** Start of Text segment **
As he silently observes the frustrations of young people who have come to Zhili for the sole purpose of making money, and tacitly accepted the dehumanizing conditions that entails, the filmmaker almost becomes one of them, consumed by a region that occupied a large chunk of his waking moments for years. The end credits for all three films include an acknowledgement of all the people who allowed him to enter their lives, effectively accepting him as one of them as their daily struggles to reconcile youthful ambitions and the stark, exploitative reality of their situation were laid bare on camera.
** End of Text segment **
#### Task set:
a) In the Zhili passage, why does the filmmaker almost become one of the young people he observes? Answer in one to three sentences.
b) Carry on writing the Zhili passage, picking up right after its final sentence.
** Start of Supplied data **
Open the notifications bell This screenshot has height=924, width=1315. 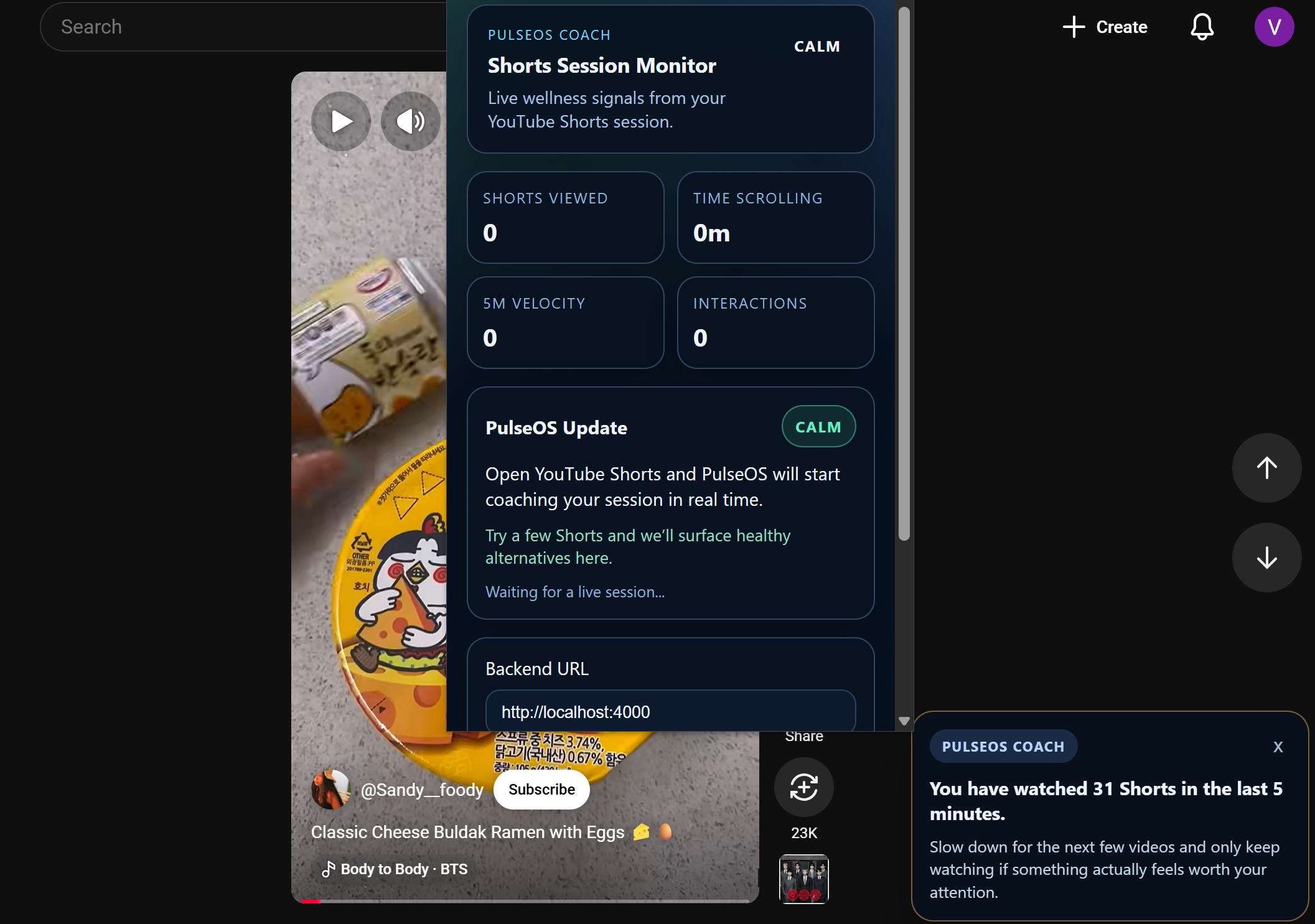click(1202, 27)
** End of Supplied data **
#### Answers for the tasks:
a) The filmmaker almost becomes one of them because he is consumed by Zhili, a region that took up a large chunk of his waking moments for years.

b)
There is, in fact, a bitter irony hidden within the film’s subtitle: as the vacation period inevitably comes to an end and everyone must eventually make their way back to the factories (assuming their finances allowed them to leave in the first place), one wonders if the workplace has become the real home for these people, including the film crew. And at the same time, even though it’s been five years since the end of filming, it’s also as if Wang Bing were finally allowed to close the book on the experience, condensing ten years total of work in just under ten, excruciatingly compelling hours.

Director: Wang Bing
Producers: Nicolas R. de la Mothe, Vincent Wang, Hui Mao, Gilles Chanial
Cinematography: Liu Xianhui, Song Yang, Ding Bihan, Shan Xiaohui, Maeda Yoshitaka, Wang Bing
Sound: Ranko Paukovic
Production companies: Gladys Glover Films, House On Fire, CS Production,
World sales: Pyramide International
Venue: Venice Film Festival (Competition)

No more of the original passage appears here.